Ele chegou como uma pequena bola de pelos negros e macios com uma pequena manchinha branca no peito. Minha tia logo batizou o pequeno cachorrinho com o nome do Rei Leão: Simba. Assim como eu, o cachorrinho cresceu observando o movimento intenso da cozinha – cozinhar é um dom que percorre a minha família há algumas gerações. Certa vez estávamos todos fazendo esfihas – não lembro qual a ocasião, mas iriam ser muitas esfihas, mais de cem – minha mãe tirava as assadeiras com esfihas quentinhas e cheirosas do forno e colocava em uma enorme assadeira, coberta com uma toalha, em cima da mesa. Simba, que sempre ficava ouriçado com os aromas culinários, estava quieto, deitado em um sofá velho. O tempo foi passando e a assadeira parecia nunca se encher – havia sempre um buraco onde faltavam esfihas. Em dado momento, minha mãe viu: O danadinho ia pé-ante-pé, descobria um canto e pegava uma, duas esfihas, colocando-as no chão e novamente cobrindo com aquela toalha a assadeira, num cuidado tal que, quem o visse, pensaria ser impossível tanta inteligência em um só animal. Na época, não havia celulares com câmeras – senão, valeria a pena perder mais algumas esfihas apenas para dividir com outras pessoas as brincadeiras daquele adorável e enorme cachorro, cujo tamanho assustava os desconhecidos e a doçura encantava os amigos.

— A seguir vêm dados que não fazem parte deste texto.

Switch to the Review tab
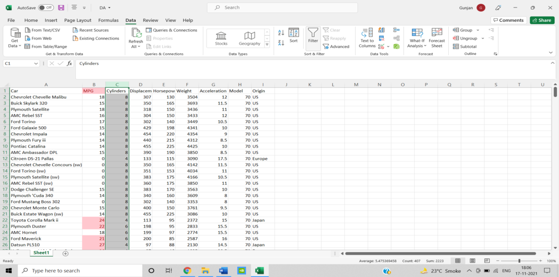Screen dimensions: 559x277 click(150, 20)
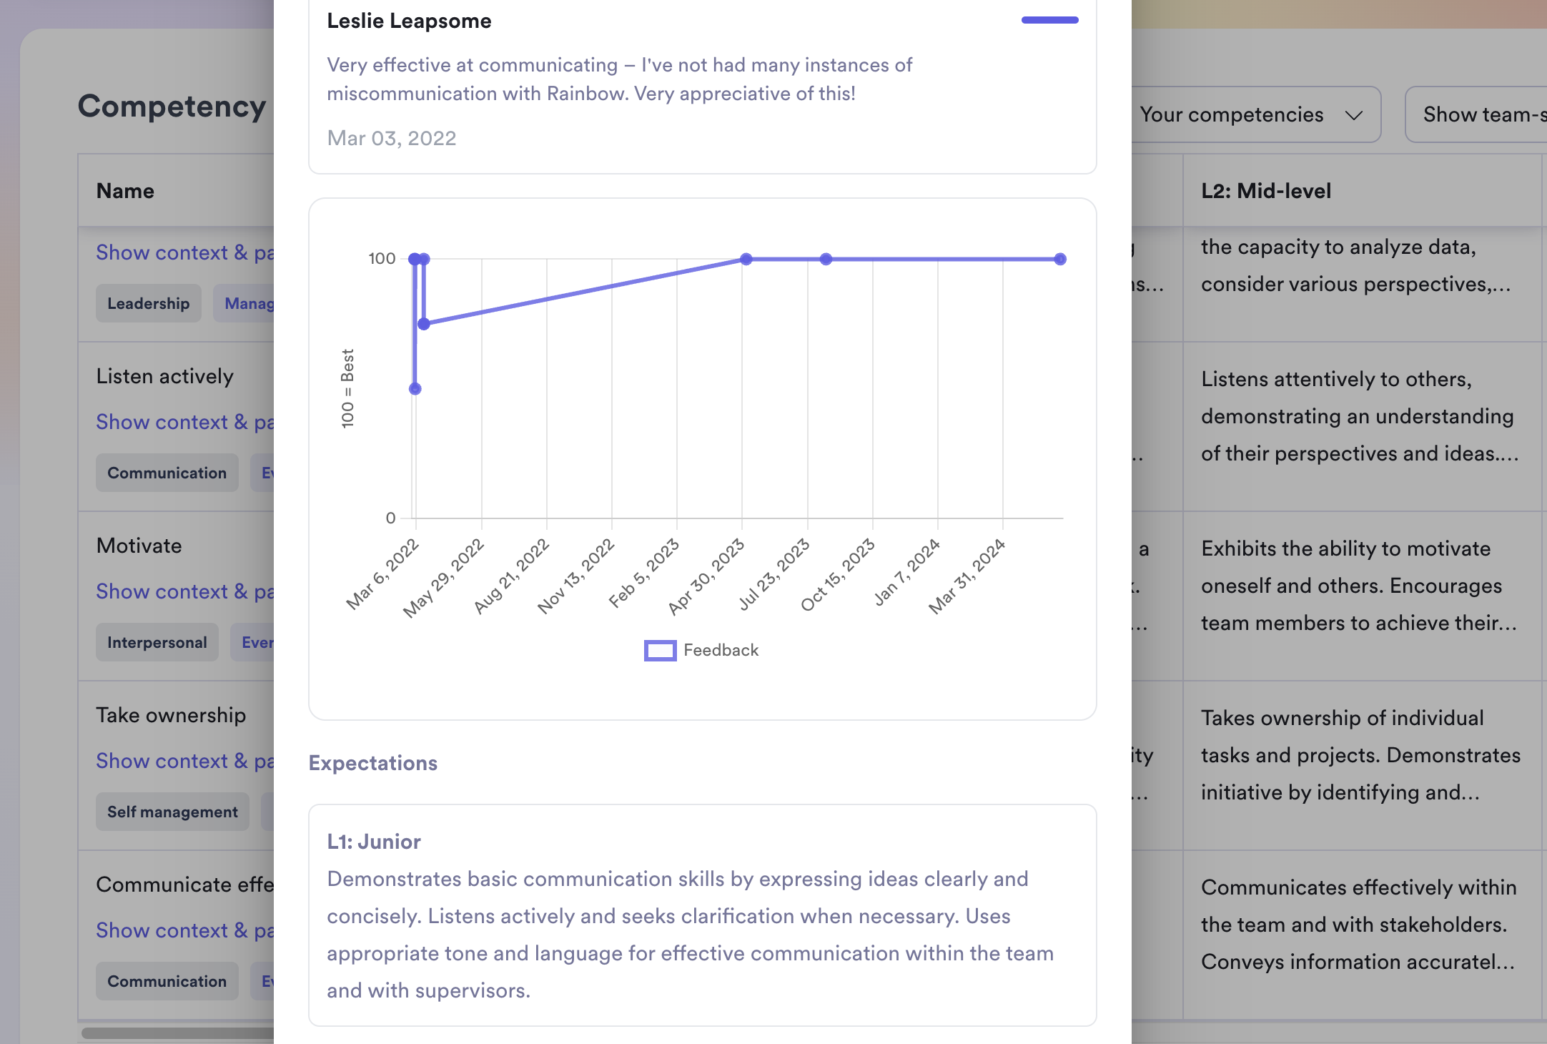Toggle the Feedback legend under the chart

coord(721,650)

Todas as vezes que começo a picar azeitonas, tomates, cebola, alho, separar temperos e outros ingredientes, lembro dessa cena – quando me tornei vegetariana, pensei que não comeria mais essas delícias – ledo engano – foi possível adaptar a antiga receita de família, deixando-a mais saudável e completamente livre de crueldade. O Simba já virou estrelinha há uns anos atrás – se estivesse por aqui, eu o deixaria repetir suas façanhas e artes todinhas, apenas para poder gravá-las.

Massa:

3 xícaras de farinha de trigo branca

3 xícaras de farinha de trigo integral

4 xícaras de fibra de trigo (se possível, misturar fibra fina e grossa)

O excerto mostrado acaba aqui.